Antigen presentation of hen egg-white lysozyme but not of ribonuclease A is augmented by the major histocompatibility complex class II-associated invariant chain.

The influence of the class II-associated invariant chain (Ii) on the presentation of the protein antigens hen egg-white lysozyme (HEL) and ribonuclease A (RNase) was investigated. For this purpose the Ii- rat-2 fibroblasts were transfected with I-Ak genes with or without Ii. Transfectants expressing Ii were superior in the presentation of the complete HEL protein to a panel of I-Ak-restricted T hybridomas characterized by distinct specificities for different HEL peptides and by different sensitivities to antigen concentration. There appeared to be a correlation between the antigen-presenting capacity and the amount of Ii, in that transfectants expressing large amounts of Ii were the best antigen presentors. The presentation of synthetic HEL peptides was not influenced by Ii.

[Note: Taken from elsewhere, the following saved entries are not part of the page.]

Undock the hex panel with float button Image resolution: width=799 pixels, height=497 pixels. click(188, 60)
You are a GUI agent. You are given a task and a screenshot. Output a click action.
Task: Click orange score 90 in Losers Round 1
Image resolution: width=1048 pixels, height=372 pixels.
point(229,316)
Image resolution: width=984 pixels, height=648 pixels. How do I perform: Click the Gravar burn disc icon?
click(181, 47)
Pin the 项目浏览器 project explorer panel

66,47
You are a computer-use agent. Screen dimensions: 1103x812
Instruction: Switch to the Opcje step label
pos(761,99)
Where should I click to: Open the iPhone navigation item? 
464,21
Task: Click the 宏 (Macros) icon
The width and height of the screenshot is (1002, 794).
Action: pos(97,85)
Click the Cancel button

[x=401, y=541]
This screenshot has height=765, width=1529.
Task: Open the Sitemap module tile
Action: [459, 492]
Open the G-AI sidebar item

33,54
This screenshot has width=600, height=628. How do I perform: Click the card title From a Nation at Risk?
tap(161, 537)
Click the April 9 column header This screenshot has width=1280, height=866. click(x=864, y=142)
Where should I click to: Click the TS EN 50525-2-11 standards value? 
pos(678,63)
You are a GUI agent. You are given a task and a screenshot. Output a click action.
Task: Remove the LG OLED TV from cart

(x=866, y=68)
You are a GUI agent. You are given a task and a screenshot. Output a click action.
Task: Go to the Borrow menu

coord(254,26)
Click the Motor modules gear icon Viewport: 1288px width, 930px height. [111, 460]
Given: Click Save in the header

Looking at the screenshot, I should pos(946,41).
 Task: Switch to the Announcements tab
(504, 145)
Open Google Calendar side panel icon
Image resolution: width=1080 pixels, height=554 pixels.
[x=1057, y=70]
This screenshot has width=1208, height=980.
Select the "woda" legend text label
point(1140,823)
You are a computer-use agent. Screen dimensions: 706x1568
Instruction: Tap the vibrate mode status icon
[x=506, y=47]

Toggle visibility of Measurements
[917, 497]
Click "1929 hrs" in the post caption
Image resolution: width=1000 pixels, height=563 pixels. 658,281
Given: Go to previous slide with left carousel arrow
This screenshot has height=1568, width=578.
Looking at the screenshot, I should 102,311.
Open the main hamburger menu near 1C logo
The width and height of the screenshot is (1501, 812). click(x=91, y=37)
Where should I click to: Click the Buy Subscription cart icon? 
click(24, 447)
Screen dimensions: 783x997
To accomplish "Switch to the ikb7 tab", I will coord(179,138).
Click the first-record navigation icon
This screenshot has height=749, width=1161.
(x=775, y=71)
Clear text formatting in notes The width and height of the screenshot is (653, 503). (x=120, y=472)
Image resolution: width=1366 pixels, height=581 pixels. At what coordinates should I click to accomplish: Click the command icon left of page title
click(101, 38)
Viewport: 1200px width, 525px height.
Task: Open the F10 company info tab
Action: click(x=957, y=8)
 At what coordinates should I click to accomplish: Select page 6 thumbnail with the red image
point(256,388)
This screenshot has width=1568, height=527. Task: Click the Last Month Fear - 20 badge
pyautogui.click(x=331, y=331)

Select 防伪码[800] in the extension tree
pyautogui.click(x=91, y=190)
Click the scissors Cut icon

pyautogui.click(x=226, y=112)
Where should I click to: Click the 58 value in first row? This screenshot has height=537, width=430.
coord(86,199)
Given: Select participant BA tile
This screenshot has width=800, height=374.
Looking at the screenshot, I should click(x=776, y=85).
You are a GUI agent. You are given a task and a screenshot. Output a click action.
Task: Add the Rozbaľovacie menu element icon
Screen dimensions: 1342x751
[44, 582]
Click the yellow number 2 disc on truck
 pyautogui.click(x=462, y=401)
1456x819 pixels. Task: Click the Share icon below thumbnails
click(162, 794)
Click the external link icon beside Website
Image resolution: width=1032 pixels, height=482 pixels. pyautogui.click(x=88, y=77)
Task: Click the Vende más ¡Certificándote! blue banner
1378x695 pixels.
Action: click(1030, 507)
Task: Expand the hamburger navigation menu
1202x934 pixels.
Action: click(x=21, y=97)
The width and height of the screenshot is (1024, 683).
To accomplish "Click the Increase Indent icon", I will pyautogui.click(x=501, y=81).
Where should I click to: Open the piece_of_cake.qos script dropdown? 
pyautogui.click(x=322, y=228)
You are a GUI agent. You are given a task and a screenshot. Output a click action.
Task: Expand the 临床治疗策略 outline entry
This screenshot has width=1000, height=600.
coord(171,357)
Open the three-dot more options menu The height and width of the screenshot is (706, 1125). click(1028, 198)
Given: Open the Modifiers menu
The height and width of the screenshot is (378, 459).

In contrast to the findings with HEL, the presentation of RNase by the same set of transfectants was clearly independent of Ii. Both antigens, HEL and RNase, required processing in the chloroquine-sensitive compartment. However, only the presentation of HEL but not of RNase could be efficiently blocked by brefeldin A. These data confirm that presentation of HEL depends on de novo synthesized class II molecules, whereas the presentation of RNase seems to be predominantly mediated by a pool of pre-existing class II molecules whose interaction with endocytosed antigen does not depend on Ii. These results suggest different mechanisms for the presentation of HEL and RNase and they raise the possibility that different antigens intersect the class II pathway at distinct intracellular locations.